If you feel pain outside the knee, that is a clear sign of having IT Band Syndrome. Having a strength imbalance in the muscles of your glutes can lead to IT band issues.
Women are highly susceptible to IT Band Syndrome because their wider hips tend to stress the IT band more compared to men.
Treatment of IT Band Syndrome may include the following protocols:• Rest• Light stretching • Foam rolling
Injury is part of any physical activity. In your quest to attain your goals, you will have to break barriers, overcome challenges, and set new standards. You cannot improve if you do the same things over and over again. As you progress, you increase the probability of getting injured.
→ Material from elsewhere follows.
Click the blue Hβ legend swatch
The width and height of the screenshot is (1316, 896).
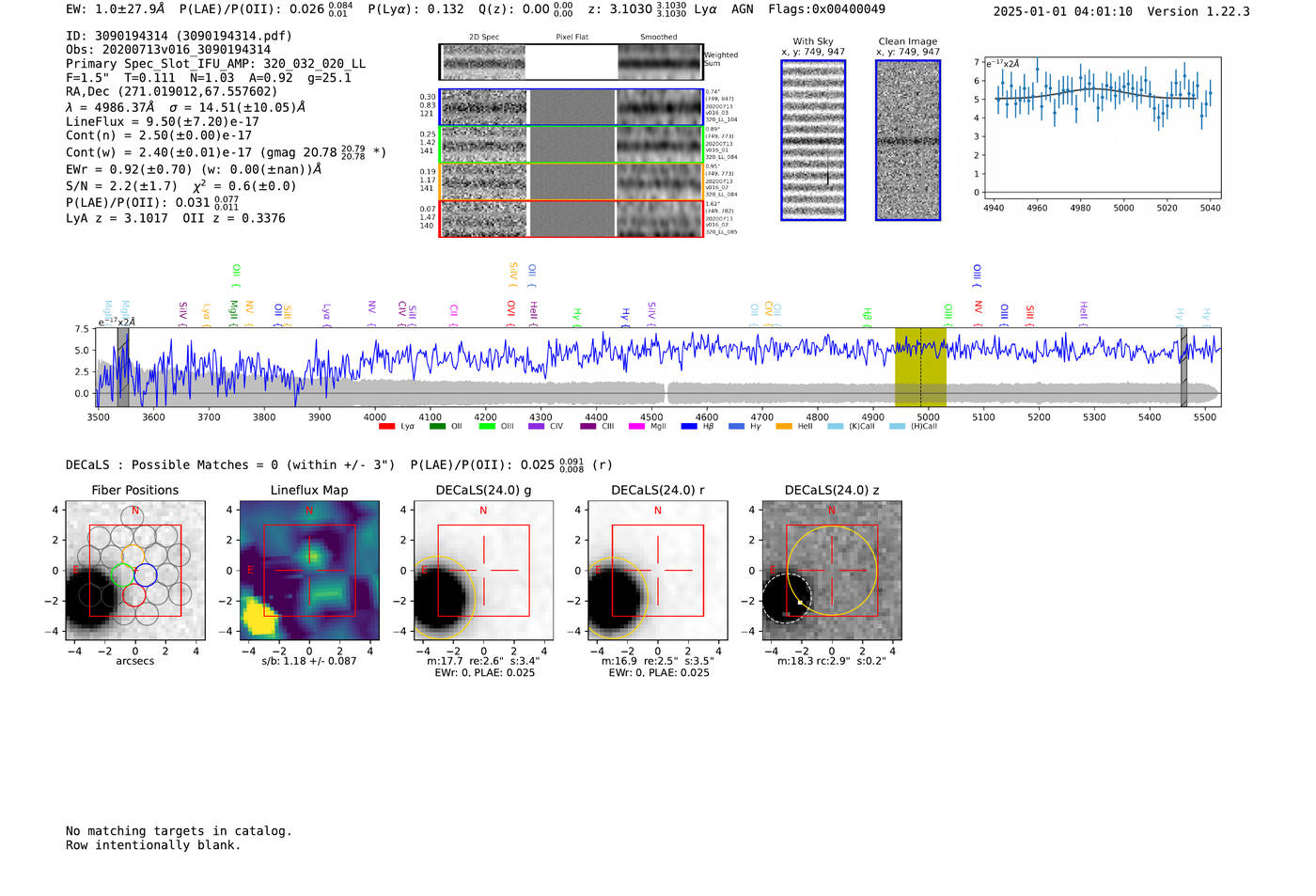[x=689, y=427]
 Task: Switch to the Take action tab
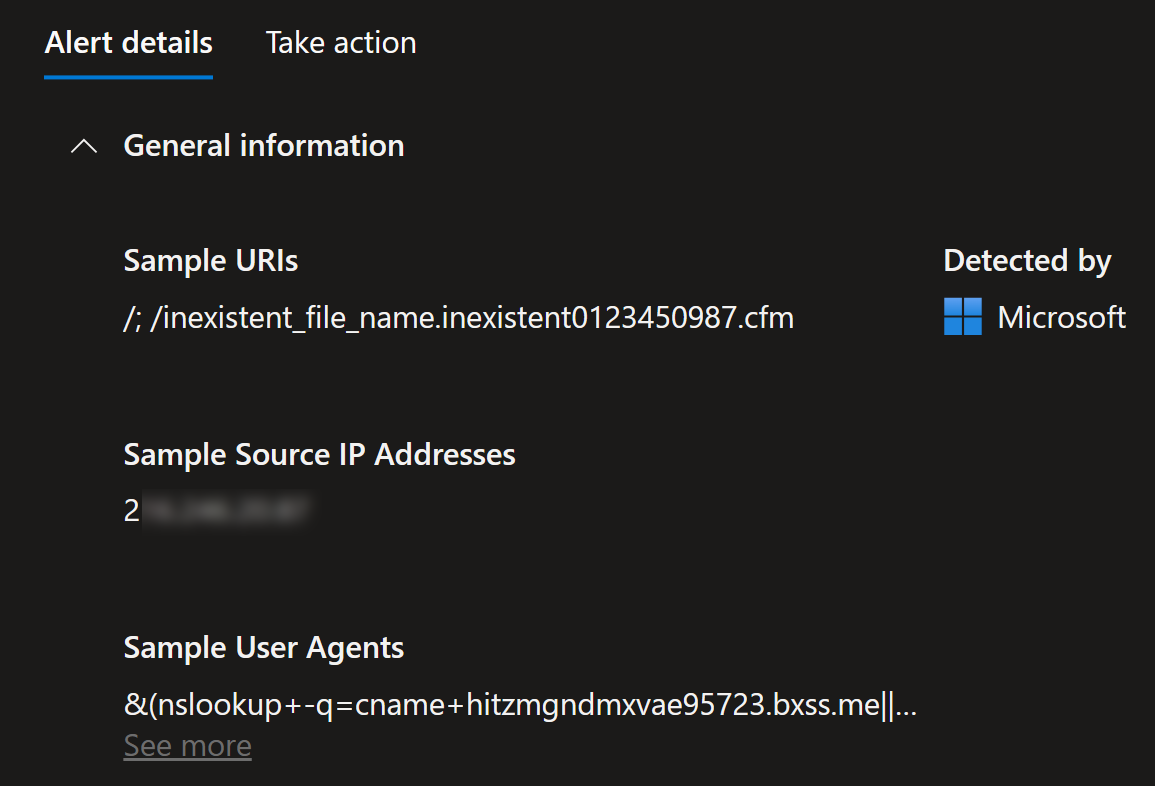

The best way to prevent injury is to be smart about your training program:• Listen to your body. If you see and feel the signs of injury, back off and take an extra rest day.• Warm-up properly. Performing a 15-minute warm-up routine consisting of foam rolling, dynamic stretching, mobility drills, and core stability exercises will go a long way in reducing the risk of injury.• Warm-down correctly. Static stretches are best done after exercise when the muscles have become very tight. Static stretches help relax the muscles and encourage blood circulation.• Stay hydrated. Dehydration causes the muscles to tighten up and contract faster. • Include strength training in your program. Resistance-based training helps strengthen muscles, tendons, bones, and ligaments. • Eat a healthy diet. Include foods that are rich in calcium and vitamin D.
Lastly, if symptoms persist or the condition worsens, visit your doctor right away. The sooner you are treated, the faster you can get back on your feet again.